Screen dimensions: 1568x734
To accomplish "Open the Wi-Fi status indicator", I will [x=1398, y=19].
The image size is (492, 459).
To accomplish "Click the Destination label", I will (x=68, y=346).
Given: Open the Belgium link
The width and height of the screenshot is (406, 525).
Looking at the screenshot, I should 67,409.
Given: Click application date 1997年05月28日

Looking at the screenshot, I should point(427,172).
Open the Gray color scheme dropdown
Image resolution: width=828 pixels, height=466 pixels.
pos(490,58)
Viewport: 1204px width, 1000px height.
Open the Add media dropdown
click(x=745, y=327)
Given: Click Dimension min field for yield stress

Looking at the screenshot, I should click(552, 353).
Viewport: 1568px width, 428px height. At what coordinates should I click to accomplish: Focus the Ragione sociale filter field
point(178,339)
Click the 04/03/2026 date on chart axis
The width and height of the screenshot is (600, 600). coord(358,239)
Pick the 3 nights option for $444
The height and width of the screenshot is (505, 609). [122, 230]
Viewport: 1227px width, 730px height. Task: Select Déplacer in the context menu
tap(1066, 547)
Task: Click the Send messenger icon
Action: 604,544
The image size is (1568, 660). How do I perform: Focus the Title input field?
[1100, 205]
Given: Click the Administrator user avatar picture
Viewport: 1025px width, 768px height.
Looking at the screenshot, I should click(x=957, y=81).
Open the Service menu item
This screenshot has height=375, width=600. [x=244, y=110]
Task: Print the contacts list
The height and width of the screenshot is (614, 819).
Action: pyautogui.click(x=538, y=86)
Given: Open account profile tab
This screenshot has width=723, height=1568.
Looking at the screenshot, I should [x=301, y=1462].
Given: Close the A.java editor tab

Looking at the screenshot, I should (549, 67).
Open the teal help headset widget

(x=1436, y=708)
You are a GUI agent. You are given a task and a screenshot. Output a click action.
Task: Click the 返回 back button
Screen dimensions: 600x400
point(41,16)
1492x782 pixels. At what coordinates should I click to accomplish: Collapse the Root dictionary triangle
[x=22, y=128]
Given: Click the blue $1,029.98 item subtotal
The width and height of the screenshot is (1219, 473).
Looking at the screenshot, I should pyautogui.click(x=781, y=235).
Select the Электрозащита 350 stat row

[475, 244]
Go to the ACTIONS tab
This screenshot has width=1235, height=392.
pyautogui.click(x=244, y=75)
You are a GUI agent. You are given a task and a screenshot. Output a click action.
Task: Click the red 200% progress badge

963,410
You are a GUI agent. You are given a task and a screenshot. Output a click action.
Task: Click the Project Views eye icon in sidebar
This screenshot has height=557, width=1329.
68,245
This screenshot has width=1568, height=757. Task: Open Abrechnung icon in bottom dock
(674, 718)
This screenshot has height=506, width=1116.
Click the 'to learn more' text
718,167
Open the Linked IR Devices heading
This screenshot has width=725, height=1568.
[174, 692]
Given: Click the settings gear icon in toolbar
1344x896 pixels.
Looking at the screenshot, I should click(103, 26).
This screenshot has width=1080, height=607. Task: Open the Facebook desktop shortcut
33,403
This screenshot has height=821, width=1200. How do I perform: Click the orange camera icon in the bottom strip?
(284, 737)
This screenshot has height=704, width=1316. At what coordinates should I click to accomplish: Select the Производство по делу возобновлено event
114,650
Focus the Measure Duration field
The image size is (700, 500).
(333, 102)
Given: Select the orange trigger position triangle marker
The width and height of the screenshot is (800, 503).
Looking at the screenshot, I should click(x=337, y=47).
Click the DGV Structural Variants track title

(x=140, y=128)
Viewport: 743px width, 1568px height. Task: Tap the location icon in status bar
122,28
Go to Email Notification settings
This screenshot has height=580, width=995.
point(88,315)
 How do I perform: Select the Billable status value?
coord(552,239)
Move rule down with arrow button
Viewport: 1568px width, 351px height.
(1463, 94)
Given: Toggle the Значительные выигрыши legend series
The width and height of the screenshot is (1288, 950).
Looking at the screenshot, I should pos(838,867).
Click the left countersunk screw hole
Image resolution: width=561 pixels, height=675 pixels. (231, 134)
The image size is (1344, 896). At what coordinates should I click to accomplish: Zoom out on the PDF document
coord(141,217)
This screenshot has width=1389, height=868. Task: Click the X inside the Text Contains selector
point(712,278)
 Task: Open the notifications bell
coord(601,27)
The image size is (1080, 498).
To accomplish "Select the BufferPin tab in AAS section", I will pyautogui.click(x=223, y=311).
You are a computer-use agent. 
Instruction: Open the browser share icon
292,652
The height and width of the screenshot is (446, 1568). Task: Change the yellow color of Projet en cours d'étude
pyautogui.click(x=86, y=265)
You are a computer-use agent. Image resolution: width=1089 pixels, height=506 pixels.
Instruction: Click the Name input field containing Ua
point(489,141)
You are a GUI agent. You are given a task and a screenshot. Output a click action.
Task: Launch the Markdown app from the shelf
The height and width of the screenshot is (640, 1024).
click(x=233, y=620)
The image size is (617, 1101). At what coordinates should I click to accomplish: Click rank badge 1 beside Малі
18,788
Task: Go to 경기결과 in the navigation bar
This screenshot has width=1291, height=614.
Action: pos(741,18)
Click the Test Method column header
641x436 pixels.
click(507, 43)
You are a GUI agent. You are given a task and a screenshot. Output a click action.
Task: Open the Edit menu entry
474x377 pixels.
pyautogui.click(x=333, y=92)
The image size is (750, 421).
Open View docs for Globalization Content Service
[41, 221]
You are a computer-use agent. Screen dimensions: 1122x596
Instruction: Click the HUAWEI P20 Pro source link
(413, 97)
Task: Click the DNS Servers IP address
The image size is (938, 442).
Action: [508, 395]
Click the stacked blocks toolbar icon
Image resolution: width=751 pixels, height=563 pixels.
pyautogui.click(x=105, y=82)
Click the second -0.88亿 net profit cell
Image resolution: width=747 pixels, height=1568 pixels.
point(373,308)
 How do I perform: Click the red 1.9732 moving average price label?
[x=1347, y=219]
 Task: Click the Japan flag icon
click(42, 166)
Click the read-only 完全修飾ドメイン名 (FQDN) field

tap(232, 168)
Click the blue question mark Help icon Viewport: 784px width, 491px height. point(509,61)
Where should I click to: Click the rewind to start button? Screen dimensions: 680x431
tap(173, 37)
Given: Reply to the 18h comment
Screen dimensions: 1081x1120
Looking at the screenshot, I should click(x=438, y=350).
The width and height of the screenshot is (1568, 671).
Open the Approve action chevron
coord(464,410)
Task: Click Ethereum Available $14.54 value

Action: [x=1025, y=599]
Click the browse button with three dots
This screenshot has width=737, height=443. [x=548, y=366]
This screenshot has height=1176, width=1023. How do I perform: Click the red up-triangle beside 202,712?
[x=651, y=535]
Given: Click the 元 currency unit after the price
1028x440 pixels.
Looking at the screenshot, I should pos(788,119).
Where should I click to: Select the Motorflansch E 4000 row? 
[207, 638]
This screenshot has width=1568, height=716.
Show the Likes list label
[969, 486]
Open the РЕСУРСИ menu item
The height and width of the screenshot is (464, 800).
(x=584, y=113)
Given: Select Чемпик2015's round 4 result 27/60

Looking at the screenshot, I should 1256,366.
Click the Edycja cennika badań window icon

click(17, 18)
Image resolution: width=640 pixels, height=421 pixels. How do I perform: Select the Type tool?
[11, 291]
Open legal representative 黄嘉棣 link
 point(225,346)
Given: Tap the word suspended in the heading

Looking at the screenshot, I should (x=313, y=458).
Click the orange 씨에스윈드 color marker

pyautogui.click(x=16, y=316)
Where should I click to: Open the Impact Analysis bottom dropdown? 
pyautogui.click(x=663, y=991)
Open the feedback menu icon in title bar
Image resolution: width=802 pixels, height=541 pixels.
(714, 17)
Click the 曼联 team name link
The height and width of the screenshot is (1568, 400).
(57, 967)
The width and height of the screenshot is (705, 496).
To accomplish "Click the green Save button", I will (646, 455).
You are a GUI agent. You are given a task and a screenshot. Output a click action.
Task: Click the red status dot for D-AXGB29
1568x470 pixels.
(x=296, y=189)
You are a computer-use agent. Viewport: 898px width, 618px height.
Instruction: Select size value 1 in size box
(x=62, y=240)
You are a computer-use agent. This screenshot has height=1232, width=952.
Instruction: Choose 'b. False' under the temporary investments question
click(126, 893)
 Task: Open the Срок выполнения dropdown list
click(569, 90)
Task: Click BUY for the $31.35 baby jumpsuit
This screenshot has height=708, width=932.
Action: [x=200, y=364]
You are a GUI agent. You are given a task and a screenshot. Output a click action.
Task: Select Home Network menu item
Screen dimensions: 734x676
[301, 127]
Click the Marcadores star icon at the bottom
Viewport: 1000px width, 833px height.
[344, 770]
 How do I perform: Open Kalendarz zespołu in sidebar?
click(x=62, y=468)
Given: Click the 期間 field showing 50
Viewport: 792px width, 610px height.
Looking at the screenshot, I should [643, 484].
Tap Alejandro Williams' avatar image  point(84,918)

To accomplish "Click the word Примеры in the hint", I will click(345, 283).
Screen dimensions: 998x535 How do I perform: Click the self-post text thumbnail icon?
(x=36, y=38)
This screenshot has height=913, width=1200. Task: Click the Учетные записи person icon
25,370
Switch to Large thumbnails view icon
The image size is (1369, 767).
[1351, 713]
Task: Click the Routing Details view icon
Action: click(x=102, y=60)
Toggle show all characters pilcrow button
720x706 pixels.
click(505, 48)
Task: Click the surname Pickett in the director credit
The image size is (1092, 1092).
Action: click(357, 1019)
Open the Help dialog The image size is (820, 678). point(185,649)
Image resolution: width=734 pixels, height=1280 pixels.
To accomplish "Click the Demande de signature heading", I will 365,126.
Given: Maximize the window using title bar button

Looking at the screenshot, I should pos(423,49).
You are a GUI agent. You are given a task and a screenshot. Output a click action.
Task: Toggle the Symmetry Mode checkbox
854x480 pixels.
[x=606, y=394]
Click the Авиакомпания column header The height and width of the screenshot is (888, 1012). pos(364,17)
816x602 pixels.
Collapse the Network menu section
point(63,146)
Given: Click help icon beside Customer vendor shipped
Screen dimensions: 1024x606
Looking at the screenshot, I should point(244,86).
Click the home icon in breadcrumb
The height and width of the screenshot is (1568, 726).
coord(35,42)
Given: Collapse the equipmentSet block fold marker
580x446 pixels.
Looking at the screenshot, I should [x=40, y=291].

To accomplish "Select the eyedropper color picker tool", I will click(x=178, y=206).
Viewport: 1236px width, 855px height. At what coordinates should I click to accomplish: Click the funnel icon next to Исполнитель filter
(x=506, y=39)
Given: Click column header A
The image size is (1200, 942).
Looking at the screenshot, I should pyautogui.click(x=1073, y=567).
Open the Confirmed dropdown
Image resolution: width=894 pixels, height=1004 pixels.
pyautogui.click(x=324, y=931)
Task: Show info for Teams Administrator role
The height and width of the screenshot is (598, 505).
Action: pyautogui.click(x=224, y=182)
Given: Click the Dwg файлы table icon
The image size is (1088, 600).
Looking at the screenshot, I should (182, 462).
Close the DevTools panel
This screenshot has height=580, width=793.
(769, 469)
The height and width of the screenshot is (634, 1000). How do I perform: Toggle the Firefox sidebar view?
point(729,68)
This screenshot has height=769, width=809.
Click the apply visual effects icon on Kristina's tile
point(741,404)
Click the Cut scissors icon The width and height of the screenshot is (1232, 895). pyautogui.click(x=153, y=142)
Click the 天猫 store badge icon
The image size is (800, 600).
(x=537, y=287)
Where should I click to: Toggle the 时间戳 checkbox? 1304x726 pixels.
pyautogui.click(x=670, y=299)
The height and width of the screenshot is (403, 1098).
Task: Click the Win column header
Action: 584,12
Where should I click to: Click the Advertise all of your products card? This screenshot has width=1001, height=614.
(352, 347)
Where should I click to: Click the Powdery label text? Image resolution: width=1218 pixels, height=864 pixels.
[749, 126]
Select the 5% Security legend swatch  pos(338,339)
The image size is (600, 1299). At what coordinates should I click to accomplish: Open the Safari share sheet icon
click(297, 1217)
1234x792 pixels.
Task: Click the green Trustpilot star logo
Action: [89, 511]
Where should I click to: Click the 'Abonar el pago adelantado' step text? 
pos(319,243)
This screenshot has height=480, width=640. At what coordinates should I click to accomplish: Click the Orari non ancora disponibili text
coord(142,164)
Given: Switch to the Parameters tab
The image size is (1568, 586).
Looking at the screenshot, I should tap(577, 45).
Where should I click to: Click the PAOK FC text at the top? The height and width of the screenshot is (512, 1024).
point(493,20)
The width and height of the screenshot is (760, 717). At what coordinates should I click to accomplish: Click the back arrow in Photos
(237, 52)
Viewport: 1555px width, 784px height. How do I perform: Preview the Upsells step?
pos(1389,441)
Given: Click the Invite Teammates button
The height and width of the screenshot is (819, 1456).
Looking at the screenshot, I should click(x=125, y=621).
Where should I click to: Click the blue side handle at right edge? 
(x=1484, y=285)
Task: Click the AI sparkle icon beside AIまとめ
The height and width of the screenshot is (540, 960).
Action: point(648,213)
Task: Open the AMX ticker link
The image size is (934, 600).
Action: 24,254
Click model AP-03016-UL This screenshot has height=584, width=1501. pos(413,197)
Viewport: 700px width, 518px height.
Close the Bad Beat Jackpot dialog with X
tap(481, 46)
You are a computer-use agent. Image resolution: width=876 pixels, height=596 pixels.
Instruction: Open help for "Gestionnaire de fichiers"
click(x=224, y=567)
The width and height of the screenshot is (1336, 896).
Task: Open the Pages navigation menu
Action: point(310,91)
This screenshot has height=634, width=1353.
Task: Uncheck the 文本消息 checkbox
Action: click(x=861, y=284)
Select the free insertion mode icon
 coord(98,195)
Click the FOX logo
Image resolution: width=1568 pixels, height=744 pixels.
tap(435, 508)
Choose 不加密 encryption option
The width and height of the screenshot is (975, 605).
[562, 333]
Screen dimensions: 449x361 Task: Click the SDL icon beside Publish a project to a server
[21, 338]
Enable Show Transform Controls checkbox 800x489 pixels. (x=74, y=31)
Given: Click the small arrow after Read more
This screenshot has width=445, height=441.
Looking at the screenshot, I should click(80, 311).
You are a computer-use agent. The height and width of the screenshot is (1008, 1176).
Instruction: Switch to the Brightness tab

== Task objective ==
What lines in the material above include "avatar"? Copy every one of them.

== Exercise output ==
Given: Click the Administrator user avatar picture
Tap Alejandro Williams' avatar image  point(84,918)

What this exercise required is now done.